* **Task to complete**:
Throughout the listing that follows, find each line with the word "Switch" and copy it.

* **Available data**:
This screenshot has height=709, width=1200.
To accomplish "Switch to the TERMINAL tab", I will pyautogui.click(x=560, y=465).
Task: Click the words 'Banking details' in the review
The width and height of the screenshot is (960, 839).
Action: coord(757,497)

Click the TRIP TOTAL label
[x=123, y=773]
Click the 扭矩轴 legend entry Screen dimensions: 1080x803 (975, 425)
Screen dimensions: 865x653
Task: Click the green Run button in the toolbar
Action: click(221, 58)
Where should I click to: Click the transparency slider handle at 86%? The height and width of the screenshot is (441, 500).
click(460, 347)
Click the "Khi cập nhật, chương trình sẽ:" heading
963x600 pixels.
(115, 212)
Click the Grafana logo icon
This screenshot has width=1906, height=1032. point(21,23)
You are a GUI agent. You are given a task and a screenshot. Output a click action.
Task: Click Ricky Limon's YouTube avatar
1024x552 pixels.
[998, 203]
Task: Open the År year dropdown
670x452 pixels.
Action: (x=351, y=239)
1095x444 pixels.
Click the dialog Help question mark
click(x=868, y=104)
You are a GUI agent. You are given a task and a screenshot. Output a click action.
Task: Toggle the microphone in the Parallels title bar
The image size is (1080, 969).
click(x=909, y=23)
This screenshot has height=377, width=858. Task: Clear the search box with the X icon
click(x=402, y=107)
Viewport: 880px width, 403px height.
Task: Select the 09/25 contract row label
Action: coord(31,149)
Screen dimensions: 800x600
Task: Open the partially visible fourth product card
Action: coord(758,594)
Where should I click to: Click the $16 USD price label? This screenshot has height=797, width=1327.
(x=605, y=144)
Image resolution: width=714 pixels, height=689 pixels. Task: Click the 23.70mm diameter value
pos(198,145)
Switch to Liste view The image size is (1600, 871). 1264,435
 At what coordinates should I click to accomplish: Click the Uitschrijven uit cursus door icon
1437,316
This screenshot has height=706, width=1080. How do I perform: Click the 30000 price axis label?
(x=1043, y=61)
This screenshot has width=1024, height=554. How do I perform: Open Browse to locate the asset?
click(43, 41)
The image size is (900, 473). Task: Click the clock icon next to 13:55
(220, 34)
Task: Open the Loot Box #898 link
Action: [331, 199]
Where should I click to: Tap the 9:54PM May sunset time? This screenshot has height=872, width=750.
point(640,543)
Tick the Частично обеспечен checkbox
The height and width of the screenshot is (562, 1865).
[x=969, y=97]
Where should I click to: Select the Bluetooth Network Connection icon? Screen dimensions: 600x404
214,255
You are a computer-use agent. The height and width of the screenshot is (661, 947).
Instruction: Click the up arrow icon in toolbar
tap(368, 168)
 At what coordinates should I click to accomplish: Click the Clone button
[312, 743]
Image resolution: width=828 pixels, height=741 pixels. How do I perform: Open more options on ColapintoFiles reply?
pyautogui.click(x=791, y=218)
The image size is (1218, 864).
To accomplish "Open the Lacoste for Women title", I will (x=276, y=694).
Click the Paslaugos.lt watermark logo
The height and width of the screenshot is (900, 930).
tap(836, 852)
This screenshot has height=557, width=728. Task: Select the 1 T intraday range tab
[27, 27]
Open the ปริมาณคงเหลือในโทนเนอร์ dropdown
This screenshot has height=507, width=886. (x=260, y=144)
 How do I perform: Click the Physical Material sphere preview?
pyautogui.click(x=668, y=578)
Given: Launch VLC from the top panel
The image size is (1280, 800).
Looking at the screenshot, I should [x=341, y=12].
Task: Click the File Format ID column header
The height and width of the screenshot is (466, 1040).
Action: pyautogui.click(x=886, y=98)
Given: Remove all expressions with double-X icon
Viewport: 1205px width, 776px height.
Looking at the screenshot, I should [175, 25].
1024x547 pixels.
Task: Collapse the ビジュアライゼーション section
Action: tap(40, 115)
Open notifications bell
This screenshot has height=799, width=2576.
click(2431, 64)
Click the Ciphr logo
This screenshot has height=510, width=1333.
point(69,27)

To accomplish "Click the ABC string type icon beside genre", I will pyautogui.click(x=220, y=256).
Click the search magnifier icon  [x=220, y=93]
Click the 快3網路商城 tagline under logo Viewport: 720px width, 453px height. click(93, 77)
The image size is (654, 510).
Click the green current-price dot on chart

* **Output**:
To accomplish "Switch to the TERMINAL tab", I will pyautogui.click(x=560, y=465).
Switch to Liste view The image size is (1600, 871). 1264,435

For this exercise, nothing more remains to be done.